Performance: A Hidden Story
This reading elaborates on how performance art is a natural effect to art history. Performance art is not really a continuous theme in art but when it occurs, it mostly is seen in areas with big crowds minding their business. It depends what the performance is about, which makes the crowd wonder and be interested more with the artist doing their performance. This is because the artist is trying to get groups of people to stay for the end (if it includes one) and conclude what will happen next. Just with our guest speaker on Monday, she explains her experience when performing and how long it took, actions she made, and feelings she had.
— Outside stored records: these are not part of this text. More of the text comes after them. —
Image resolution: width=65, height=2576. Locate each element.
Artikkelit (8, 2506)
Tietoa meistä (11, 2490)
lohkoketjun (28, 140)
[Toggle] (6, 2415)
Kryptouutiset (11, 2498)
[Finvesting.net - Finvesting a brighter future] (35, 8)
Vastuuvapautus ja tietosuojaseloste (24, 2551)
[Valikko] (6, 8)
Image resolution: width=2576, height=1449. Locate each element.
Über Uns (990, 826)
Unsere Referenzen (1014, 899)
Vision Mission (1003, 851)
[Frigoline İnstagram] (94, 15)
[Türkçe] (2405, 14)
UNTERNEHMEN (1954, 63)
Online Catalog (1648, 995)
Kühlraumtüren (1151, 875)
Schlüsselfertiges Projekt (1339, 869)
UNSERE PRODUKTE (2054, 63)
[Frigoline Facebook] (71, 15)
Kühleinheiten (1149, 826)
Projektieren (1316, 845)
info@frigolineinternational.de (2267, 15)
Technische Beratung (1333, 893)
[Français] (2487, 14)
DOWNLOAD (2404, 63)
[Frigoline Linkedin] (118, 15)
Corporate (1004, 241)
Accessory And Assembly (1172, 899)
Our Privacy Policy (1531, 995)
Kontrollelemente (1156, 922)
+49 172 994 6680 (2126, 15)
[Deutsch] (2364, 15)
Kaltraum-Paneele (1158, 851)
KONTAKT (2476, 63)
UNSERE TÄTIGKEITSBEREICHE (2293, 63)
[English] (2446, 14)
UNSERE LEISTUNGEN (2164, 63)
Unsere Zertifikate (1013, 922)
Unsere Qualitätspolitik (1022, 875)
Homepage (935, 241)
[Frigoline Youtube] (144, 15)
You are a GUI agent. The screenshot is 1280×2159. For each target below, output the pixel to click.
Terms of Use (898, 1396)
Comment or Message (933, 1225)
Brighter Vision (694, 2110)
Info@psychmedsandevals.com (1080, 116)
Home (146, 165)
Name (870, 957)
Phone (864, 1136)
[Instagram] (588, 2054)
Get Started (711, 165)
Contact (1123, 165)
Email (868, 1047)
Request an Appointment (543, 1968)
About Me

The Other History of Intercultural Performance
This reading provides information about intercultural performance art and its timeline of how people performed their work. These performance include artists/performers from Asia, Africa, Europe, and America. Also includes Australian Aborigines, Tahitians, Aztecs, Iroquois, Cherokee, Ojibways, Iowas, Mohawks, Botocudos, Guianese, Hottentots, Kaffirs, Nubians, Somalians, Singhalese, Patagonians, Tierradel Fuegans, Kahucks, Anapondans, Zulus, Bushmen, Japanese, East Indians, and Laplanders have been exhibited in the taverns, theaters, gardens, museums, zoos, circuses, and world’s fairs of Europe, and the freak shows of the United States. Most of these performances were racist and considered them as origins of intercultural performance in the West. In the 1550s, Native Americans are brought to France to build a Brazilian village in Rouen. The King of France orders his soldiers to burn the village as a performance. He likes the spectacle so much that he orders it restaged the next day.